* [Document text]:

Passing Aggregation method into Database 'Group By' node via flow variable

I am using KNIME 3.5.3 and accessing Postgresql (I think v9). I want to pass the aggregation method into the Database GrouBy node using a variable. I assume that the terms included in the ‘description’ are the parameter values to use but whilst this works for ‘MAX’, ‘MIN’, ‘STDDEV_POP’ and STDDEV_SAMP’ I get warning at configuration stage (and thus no execution) for ‘AVG’, ‘COUNT’ and ‘SUM’. Warning message is (e.g.) ‘The function ‘AVG’ is not supported by Postgresql’. When I enter the mode in the node and look at the SQL then ‘AVG’ function is being applied though…

Also, any tips to do Median calculation in the database via nodes, I guess I can use some form of sort and sample…

Regards

Steve Thornton

Hi @Steve.Thornton -

This looks like a bug to me. Thanks to your detailed description, I was able to reproduce it in both the existing Database nodes as well as the new DB preview nodes. I’ll file a ticket for it.

* [Parts of the exercise]:
1. Reproduce word for word the portion of the KNIME forum thread that begins with the words containing "Steve Thornton" and ends with "ticket for it.".
2. Answer these questions using the KNIME forum thread:
(a) Which version of KNIME is the original poster using?
(b) Which three aggregation functions trigger a warning at the configuration stage?
(c) In which nodes did the reply report reproducing the problem?

* [Material provided]:
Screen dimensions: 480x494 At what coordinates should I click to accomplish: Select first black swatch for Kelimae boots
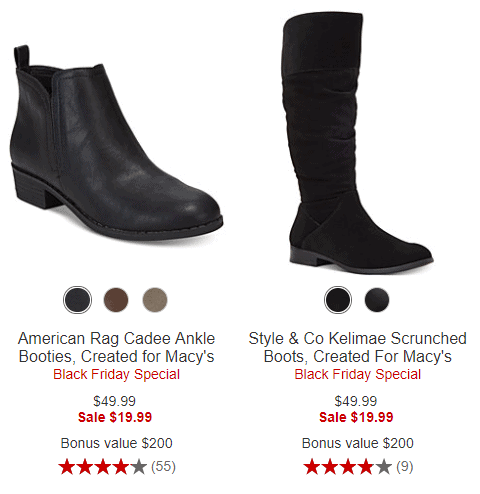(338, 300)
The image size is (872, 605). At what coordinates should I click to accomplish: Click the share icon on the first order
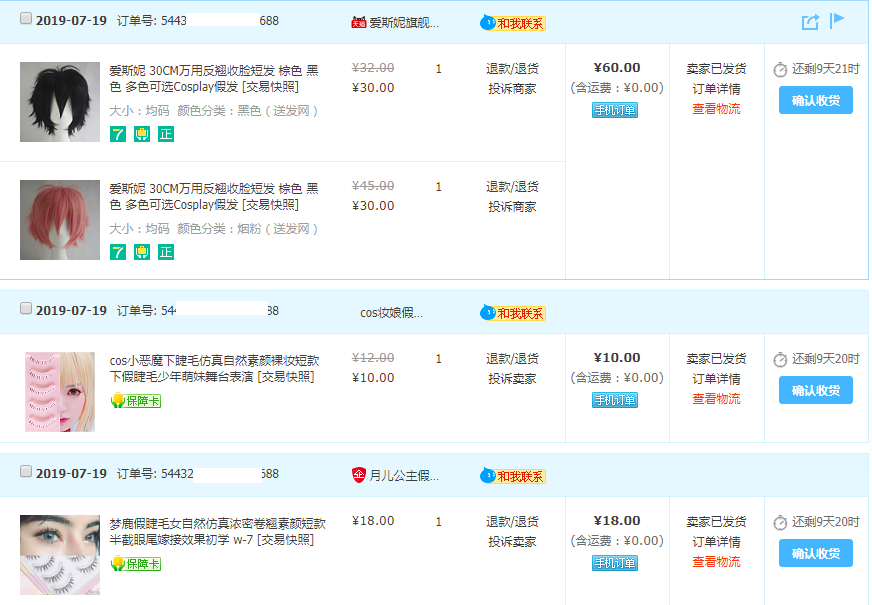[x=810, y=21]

* [Full solutions]:
1.
Steve Thornton

Hi @Steve.Thornton -

This looks like a bug to me. Thanks to your detailed description, I was able to reproduce it in both the existing Database nodes as well as the new DB preview nodes. I’ll file a ticket for it.

2.
(a) KNIME 3.5.3.
(b) AVG, COUNT and SUM.
(c) The existing Database nodes and the new DB preview nodes.